Response and Ritual Prevention
Mowrer’s two-factor theory suggests that, when a client avoids or escapes a feared or distressing situation or stimulus, the maladaptive avoidance behavior is negatively reinforced (i.e., when the client feels relief from the negative anxiety, fear, or distress, the avoidance or escape behavior is reinforced or strengthened; Spiegler & Guevremont, 2010). Many examples of this negative reinforcement cycle are present across the spectrum of mental disorders. For example, clients with Bulimia Nervosa who purge after eating specific “forbidden” foods are relieving themselves from the anxiety and discomfort they experience upon ingesting the foods (Agras, Schneider, Arnow, Raeburn, & Telch, 1989). Therefore, purging behavior is negatively reinforced. Similarly, when a phobic client escapes from a phobic object or situation, or when a client with obsessive-compulsive symptoms engages in a repeated washing or checking behavior, negative reinforcement of maladaptive behavior occurs (Franklin & Foa, 1998; Franklin, Ledley, & Foa, 2009; March, Franklin, Nelson, & Foa, 2001).

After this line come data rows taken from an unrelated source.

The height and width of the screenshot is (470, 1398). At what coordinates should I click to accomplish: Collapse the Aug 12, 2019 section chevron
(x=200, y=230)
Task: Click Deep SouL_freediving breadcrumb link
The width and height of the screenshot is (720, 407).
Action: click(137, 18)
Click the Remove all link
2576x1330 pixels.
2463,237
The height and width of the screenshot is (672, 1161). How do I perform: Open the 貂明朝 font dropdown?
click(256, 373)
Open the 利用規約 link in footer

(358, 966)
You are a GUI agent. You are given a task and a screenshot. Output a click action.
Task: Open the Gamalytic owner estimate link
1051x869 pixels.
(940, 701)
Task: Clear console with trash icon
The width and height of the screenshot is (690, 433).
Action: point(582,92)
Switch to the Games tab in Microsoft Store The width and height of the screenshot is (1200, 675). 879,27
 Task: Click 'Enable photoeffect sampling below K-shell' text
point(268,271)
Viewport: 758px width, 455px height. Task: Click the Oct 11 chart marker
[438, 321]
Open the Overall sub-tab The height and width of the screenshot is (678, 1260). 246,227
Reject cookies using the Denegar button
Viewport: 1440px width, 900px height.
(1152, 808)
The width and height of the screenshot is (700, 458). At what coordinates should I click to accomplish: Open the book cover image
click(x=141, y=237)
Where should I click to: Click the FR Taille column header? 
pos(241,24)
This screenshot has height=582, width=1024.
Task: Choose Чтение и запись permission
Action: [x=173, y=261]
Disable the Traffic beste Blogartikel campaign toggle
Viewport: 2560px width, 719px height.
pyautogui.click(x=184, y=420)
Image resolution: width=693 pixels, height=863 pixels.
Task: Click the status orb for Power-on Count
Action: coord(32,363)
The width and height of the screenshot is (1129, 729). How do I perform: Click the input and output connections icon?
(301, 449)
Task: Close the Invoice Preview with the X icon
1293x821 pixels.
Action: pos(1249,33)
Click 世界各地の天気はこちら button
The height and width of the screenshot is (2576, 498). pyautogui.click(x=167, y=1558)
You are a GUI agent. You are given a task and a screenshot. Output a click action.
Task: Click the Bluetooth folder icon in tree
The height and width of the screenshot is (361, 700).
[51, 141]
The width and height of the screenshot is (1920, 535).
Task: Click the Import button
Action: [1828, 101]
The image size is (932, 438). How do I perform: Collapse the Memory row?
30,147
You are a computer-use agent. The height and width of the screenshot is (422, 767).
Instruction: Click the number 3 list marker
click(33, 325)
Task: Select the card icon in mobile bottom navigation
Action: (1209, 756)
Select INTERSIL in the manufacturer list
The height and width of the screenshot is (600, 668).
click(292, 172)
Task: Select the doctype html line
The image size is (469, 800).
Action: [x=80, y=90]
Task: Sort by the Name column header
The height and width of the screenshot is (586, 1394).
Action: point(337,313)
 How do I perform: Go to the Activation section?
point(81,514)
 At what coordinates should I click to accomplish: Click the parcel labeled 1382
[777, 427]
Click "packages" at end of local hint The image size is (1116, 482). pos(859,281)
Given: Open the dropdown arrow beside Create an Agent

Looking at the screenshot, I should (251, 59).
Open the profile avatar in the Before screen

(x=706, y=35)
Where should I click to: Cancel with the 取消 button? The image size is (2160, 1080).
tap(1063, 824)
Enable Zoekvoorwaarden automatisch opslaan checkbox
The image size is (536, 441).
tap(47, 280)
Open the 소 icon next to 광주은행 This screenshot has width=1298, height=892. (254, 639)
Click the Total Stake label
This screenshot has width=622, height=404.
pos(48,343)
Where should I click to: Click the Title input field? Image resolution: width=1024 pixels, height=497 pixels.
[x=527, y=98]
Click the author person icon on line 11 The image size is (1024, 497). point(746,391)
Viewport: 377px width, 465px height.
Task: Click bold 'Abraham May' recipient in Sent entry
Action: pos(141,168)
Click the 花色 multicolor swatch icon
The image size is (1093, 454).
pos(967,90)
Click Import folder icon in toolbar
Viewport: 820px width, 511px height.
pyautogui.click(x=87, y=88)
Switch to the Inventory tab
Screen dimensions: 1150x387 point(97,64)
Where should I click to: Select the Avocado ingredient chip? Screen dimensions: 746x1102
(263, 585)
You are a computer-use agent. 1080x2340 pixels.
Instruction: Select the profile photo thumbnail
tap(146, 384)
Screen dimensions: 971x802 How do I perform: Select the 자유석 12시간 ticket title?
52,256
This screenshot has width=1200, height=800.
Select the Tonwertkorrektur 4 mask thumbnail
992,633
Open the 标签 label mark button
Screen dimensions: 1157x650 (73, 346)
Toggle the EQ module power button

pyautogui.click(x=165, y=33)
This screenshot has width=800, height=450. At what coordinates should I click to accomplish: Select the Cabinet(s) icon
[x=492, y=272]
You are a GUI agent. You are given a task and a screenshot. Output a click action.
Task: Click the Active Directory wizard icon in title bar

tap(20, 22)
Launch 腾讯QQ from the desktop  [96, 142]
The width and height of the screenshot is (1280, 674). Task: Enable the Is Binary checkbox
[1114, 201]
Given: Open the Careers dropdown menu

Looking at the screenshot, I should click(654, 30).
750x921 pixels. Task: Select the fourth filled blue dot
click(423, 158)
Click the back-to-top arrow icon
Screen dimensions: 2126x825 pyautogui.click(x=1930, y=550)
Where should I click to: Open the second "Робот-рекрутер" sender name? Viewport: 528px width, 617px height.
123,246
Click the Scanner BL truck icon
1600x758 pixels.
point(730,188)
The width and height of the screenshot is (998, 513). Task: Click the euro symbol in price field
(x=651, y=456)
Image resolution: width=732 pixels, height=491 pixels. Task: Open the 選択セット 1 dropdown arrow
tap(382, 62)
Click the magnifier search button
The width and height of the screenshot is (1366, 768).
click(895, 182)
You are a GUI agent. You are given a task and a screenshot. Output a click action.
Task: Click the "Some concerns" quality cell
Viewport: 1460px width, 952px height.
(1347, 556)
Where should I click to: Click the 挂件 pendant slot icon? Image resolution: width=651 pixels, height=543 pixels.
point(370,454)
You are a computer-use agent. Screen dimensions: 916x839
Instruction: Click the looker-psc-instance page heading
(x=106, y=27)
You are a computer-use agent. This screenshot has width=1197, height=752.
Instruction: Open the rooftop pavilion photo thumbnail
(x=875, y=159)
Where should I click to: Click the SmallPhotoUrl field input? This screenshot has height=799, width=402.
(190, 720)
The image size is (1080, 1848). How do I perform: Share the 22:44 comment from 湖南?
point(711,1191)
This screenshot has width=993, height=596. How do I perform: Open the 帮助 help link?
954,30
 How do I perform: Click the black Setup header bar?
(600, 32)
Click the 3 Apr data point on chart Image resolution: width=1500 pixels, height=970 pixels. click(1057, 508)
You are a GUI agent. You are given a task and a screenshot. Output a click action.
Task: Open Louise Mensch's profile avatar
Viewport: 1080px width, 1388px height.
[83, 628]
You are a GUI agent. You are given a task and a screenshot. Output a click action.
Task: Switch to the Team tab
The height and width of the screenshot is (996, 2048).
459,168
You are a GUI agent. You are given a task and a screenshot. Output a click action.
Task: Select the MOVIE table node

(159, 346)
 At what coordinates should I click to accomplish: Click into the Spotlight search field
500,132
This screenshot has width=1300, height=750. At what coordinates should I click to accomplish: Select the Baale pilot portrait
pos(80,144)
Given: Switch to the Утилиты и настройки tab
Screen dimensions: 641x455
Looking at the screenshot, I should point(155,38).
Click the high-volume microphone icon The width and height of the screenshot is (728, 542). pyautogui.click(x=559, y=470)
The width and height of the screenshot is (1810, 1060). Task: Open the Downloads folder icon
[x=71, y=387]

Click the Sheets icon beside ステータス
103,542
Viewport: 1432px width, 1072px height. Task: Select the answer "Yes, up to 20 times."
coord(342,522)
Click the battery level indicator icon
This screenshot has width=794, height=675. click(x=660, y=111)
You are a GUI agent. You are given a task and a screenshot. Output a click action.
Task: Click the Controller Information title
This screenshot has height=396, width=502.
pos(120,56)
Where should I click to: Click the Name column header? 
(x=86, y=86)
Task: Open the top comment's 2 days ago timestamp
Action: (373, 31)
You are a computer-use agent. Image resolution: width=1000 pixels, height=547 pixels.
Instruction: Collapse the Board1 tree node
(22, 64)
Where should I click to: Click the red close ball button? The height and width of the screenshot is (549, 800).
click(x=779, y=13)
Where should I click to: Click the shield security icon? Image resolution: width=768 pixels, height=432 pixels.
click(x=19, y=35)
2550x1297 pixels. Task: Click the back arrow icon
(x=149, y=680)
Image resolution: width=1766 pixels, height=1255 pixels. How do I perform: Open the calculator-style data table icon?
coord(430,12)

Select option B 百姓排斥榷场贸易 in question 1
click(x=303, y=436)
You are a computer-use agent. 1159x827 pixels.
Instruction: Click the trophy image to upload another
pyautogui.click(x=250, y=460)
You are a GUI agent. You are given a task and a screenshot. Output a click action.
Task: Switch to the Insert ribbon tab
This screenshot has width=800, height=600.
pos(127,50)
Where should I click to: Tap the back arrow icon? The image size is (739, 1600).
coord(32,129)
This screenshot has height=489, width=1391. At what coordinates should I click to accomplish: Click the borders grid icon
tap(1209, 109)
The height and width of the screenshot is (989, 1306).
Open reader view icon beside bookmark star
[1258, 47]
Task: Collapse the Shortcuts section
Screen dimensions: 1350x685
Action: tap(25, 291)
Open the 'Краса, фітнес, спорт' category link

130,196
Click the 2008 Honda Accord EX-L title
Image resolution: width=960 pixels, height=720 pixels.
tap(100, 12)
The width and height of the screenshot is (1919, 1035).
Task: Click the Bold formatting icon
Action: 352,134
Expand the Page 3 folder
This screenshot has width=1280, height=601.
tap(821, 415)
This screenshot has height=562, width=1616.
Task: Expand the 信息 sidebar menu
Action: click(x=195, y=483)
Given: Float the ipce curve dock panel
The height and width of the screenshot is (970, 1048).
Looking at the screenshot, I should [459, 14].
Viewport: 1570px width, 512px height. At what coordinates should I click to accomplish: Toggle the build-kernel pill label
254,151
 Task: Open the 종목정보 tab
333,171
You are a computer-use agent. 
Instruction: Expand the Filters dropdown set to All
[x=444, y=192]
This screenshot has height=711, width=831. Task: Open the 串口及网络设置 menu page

It follows that, to be effective, exposure-based desensitization treatment must include response prevention. With the therapist’s assistance, the client with bulimia is prevented from vomiting after ingesting a forbidden cookie, the agoraphobic client is prevented from fleeing a public place when anxiety begins to mount, and the client with Obsessive-Compulsive Disorder is prevented from washing his or her hands following exposure to a “contaminated” object. Without response or ritual prevention, the treatment may exacerbate the condition it was designed to treat. Research indicates that exposure plus response prevention can produce significant brain changes in as few as three psychotherapy sessions (Schwartz, Gulliford, Stier, & Thienemann, 2005; Schwartz, Stoessel, Baxter, Martin, & Phelps, 1996).